I'm learning how to implement queues using two stacks. This is the method where the dequeue operation is costly and enqueue is O(1). Below is the code:-
import java.util.*;
class QueueusingStacks2 {
Stack<Integer> s1 = new Stack<>();
Stack<Integer> s2 = new Stack<>();
public void enqueue(int element){
s1.push(element);
}
public int dequeue(){
int temp;
if(s1.isEmpty()&&s2.isEmpty()) throw new NoSuchElementException("Queue is empty");
if(s2.isEmpty()){
while(!s1.isEmpty()){
temp = s1.pop();
s2.push(temp);
}
}
if(!s1.isEmpty()) System.out.print(s1.peek()+" ");
return s2.pop();
}
}
class Solution{
public static void main(String[] args) {
QueueusingStacks2 q1 = new QueueusingStacks2();
q1.enqueue(5);
q1.enqueue(10);
q1.enqueue(15);
q1.enqueue(20);
System.out.println(q1.dequeue()); //5
q1.enqueue(25);
System.out.println(q1.dequeue());//10
System.out.println(q1.dequeue());//15
}
}
Now, when enqueue is called, 5,10,15,20 are pushed to Stack s1. Now, when I call dequeue for the first time, 20,15,10,5 are popped from s1 and pushed to s2. So, at this point,
contents of s1: Empty ,
contents of s2: 20,15,10,5
Now , after pop from s2, 5 is dequeued.
But, I never pushed 20,15,10 back to s1. So, I assume that Stack s1 should stay empty after dequeue returns control to main function. Now, when 25 is enqueued, it is pushed to s1.

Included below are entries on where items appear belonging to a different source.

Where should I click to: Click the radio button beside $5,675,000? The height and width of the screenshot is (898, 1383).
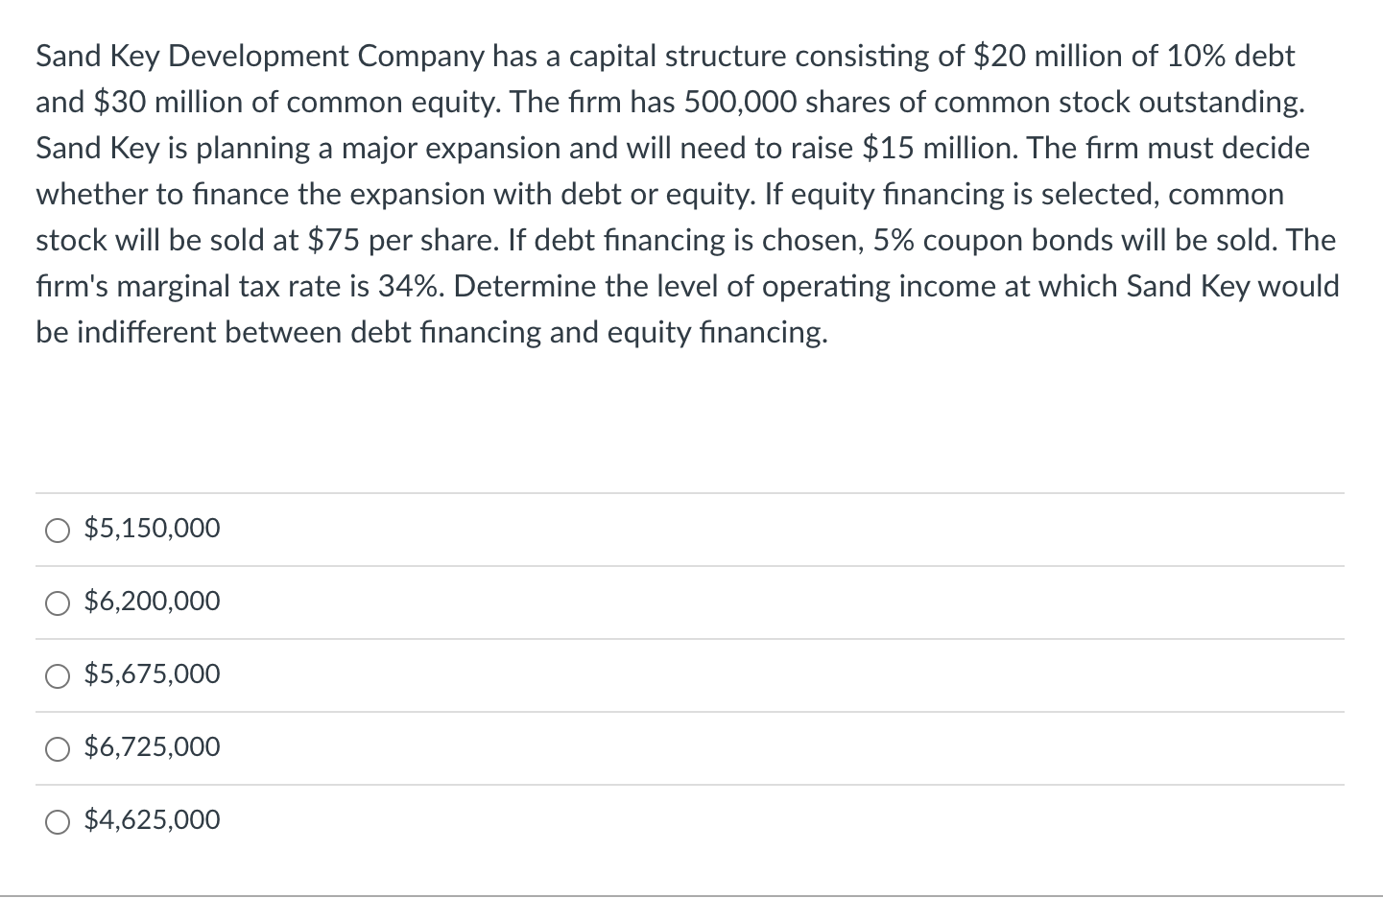point(58,675)
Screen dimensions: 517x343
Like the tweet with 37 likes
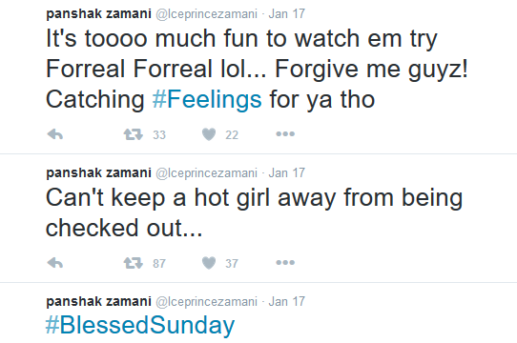pyautogui.click(x=209, y=263)
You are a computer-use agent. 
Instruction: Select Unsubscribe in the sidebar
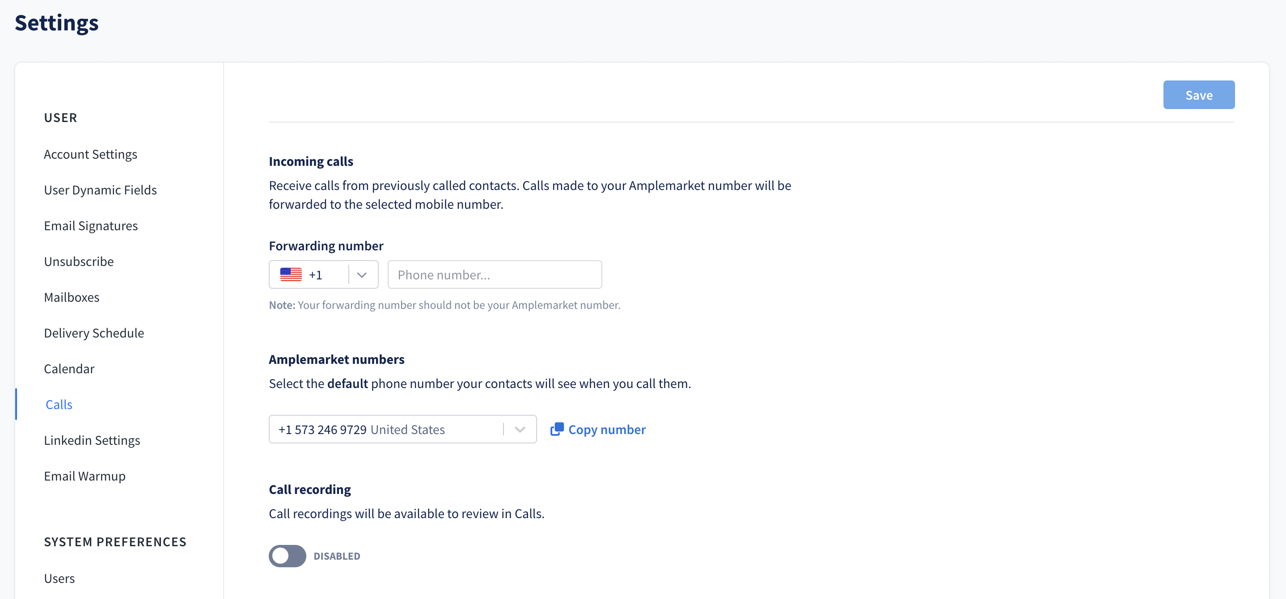point(79,262)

So, now when I call dequeue, 25 is popped from s1 and pushed to s2. So, at this point,
contents of s1: Empty ,
contents of s2: 25,20,15,10,5
Now, after pop from s2, 25 should be dequeued(according to this incorrect interpretation). But, 10 is dequeued, which is how actually queues should work.

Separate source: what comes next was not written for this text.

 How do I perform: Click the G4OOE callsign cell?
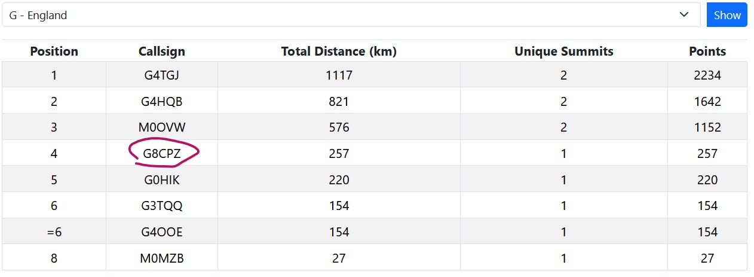point(162,232)
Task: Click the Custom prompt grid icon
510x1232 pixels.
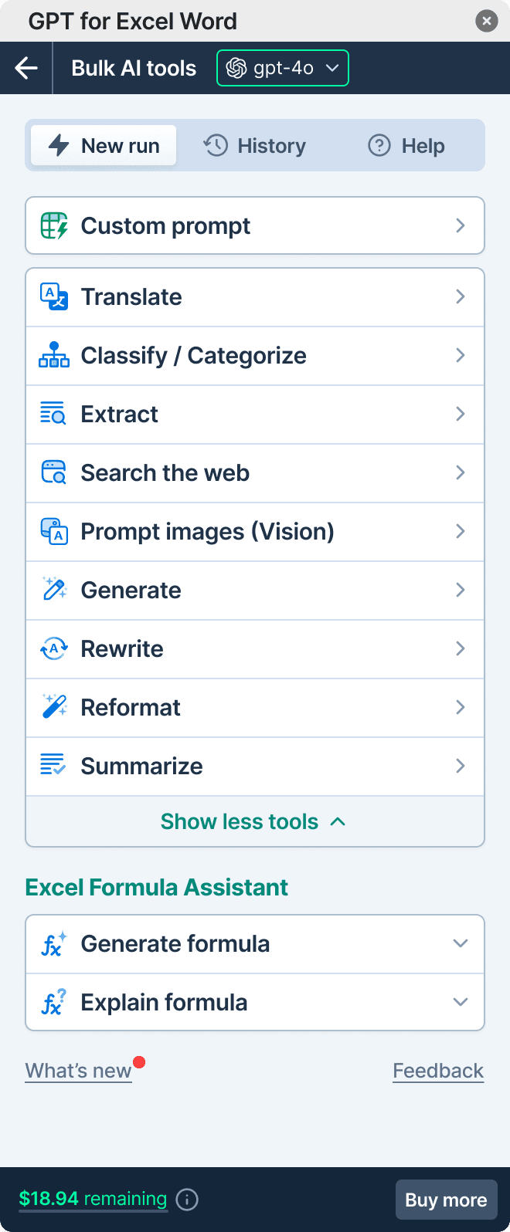Action: click(x=54, y=225)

Could you please tell me how is it actually working?
Apologies, if it's a silly doubt.
So, now when I call dequeue, 25 is popped from s1 and pushed to s2.

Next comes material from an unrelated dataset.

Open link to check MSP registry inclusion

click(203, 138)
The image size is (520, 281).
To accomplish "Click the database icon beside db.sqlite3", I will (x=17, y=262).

No. Your mistake is there. When calling dequeue, DO NOT put the elements of s1 onto s2, unless s2 is empty. If s2 is nonempty, then just pop one element from s2.
In fact, in the java code that you've shown, notice this big if inside the code of function dequeue:
if(s2.isEmpty()){
while(!s1.isEmpty()){
temp = s1.pop();
s2.push(temp);
}
}
The while-loop is responsible for popping the elements from s1 and pushing them onto s2, but this while-loop is enclosed inside a big if(s2.isEmpty()): the code that pops the elements from s1 and pushes them to s2 is only executed if s2 is empty. If s1 is nonempty, we jump directly to return s2.pop(); without touching the elements from s1.
This is the method where the dequeue operation is costly and enqueue is O(1).
Actually, the dequeue operation is not always costly. It's only costly when s2 is empty. In fact we say that this operation is amortized O(1) if the queue is used in a context where amortized complexity makes sense.